Sep 2010 23

Perhaps the fall season of the year more than any other makes us think about time.   All over the country, seventeen to nineteen year old students have begun a  new adventure in their lives.  Their parents, who tearfully settle them into college dorms, are left wondering, “Where did the time go?”  They were not supposed to grow up after all and the years have passed so quickly.

On a recent visit to my grandfather’s farm, that same question came to mind as I stood in the doorway of the old barn and stepped back in time.  I could hear and smell and see the busy barn as he fed his animals and carried big buckets of water from the nearby stream to water them.  Now it stands empty and silent, surrounded by overgrown weeds and grasses where his corn fields once stood tall and straight.  I felt a deep sadness at what time had taken away.

“Time marches on,” the old adage goes and we know it is true in all of our lives.  Mothers must leave their children at college campuses, just as their mothers did for them, with the prayer that their precious child will become who they are meant to be.  I, as well, had to be thankful for a place like the farm and allow cherished memories to soothe the loss of a grandfather and all that I associated with him.  The relentless passage of time certainly is bittersweet in all of our lives.

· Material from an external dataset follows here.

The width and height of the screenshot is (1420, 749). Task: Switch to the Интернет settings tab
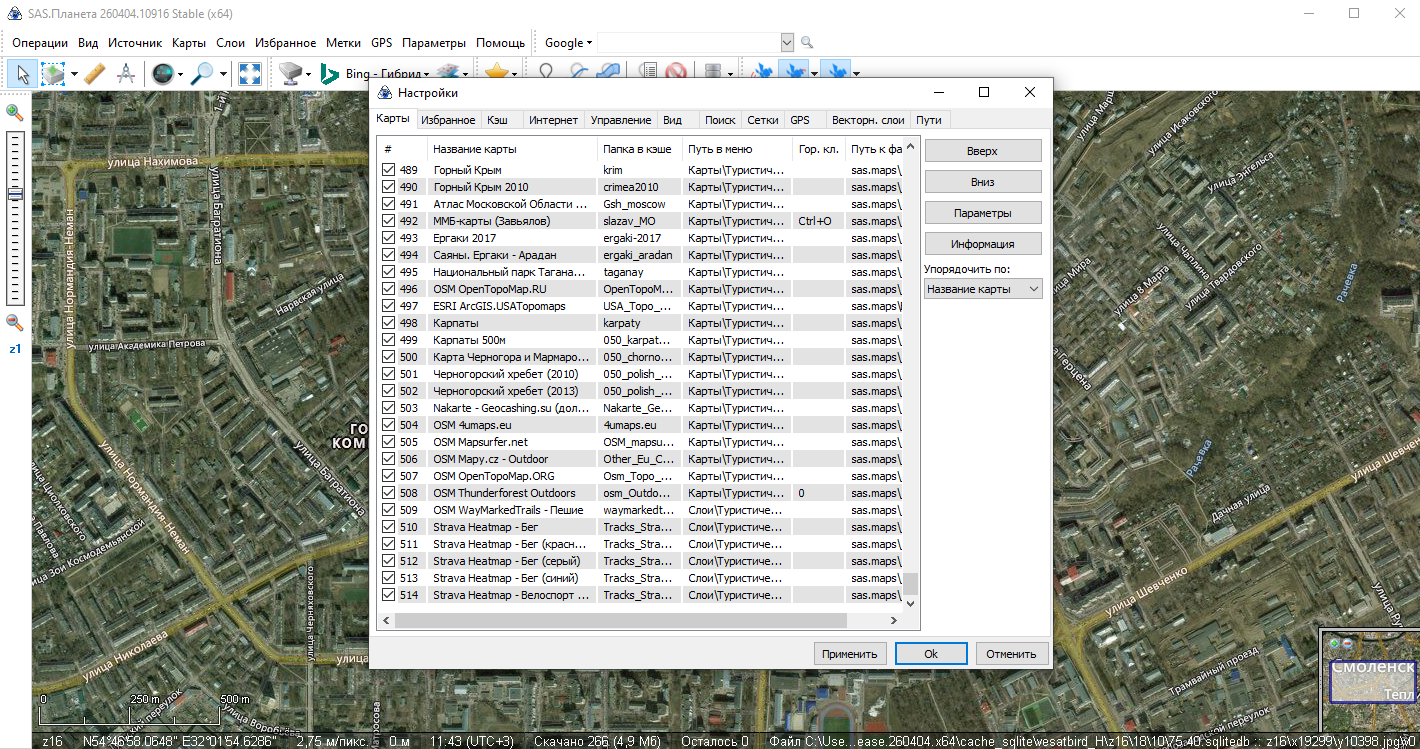click(553, 120)
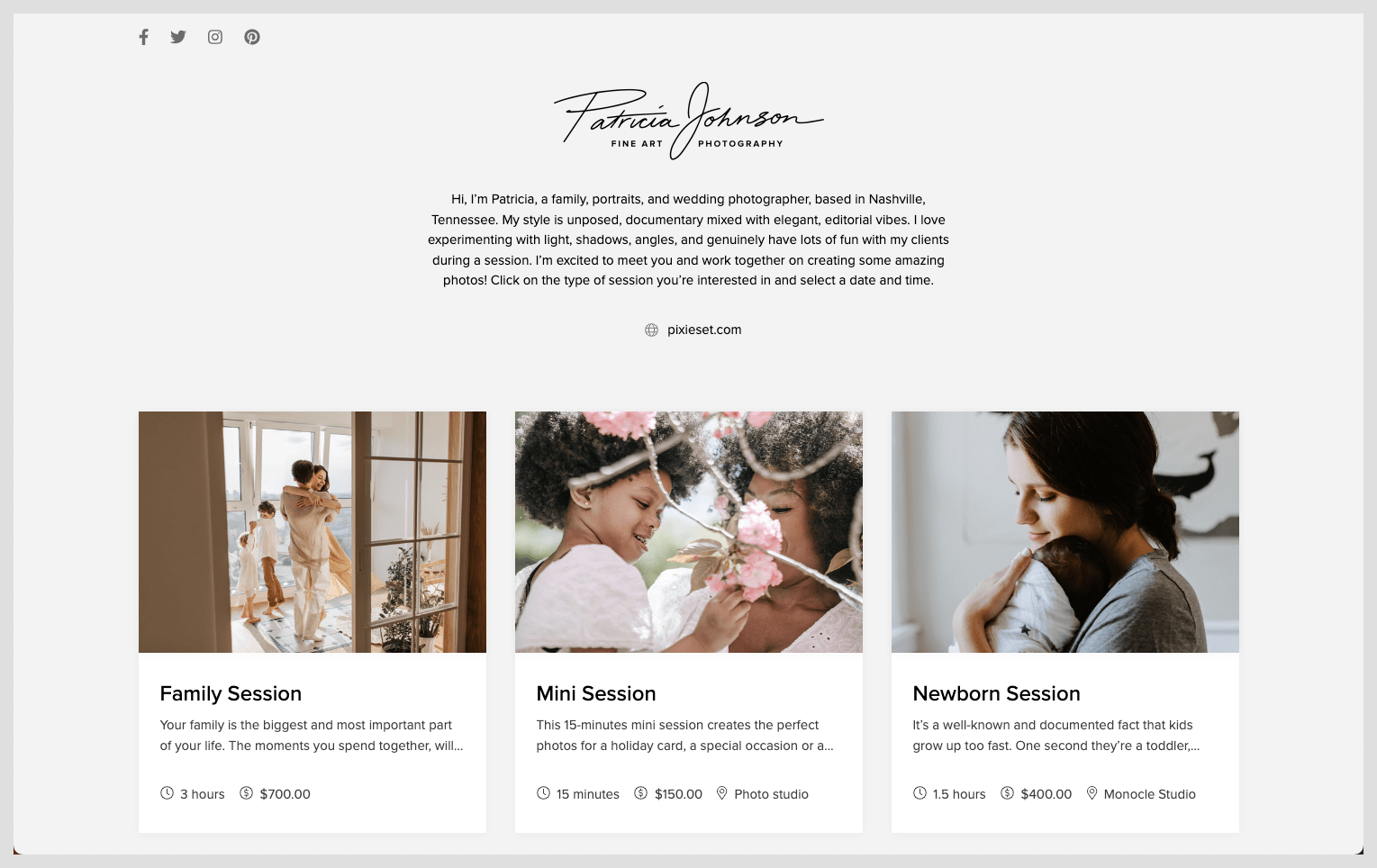Click the clock icon next to 1.5 hours

[920, 793]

But in Africa, time has also become the enemy!  If we do not use the days and hours we have been given to their fullest, the scourge of Africa will continue. Mothers are losing their babies and toddlers at alarming rates because there is not clean water or proper health training. Think of how many mothers may never get to see their child’s full potential realized.

Children are raised in orphanages or are begging on the streets because their parents’ lives have been cut short or destroyed by AIDS or war, sickness or just plain poverty. Countries are closing because of acts of terror or government actions to expel those who would do good for their people.  Children are hungry.  Women are second-class citizens or worse.  Little girls are robbed of their childhood to be trafficked for sex or given to a man for marriage at a very young age.  Time for them will become endless minutes of pain, guilt and fear.

So as time continues its steady march we must take action to help those who are in need.  We cannot sit anymore and be content to let time pass us by, but instead must put all of our energy into work that makes a lasting impact.  Here are a few ideas:

  • Join a short-term team and travel to countries where love and help are in short supply.
  • Take on a project such as child sponsorship or supporting the salary of a teacher or supplying a village with water.
  • Empty-nest moms & others: volunteer with Compassion Corps and help us make a difference for families that are in so many ways just like yours
  • Find places in your local area to volunteer. (see our volunteer page on the website for ideas)

“Time is free, but it’s priceless.  You can’t own it, but you can use it.  You can’t keep it, but you can spend it.” {H. MacKay}

Together let’s use time for all it’s worth!

Beth McMillen is Co-Founder & Co-Director of Compassion Corps; she also serves as Short-term Teams Coordinator.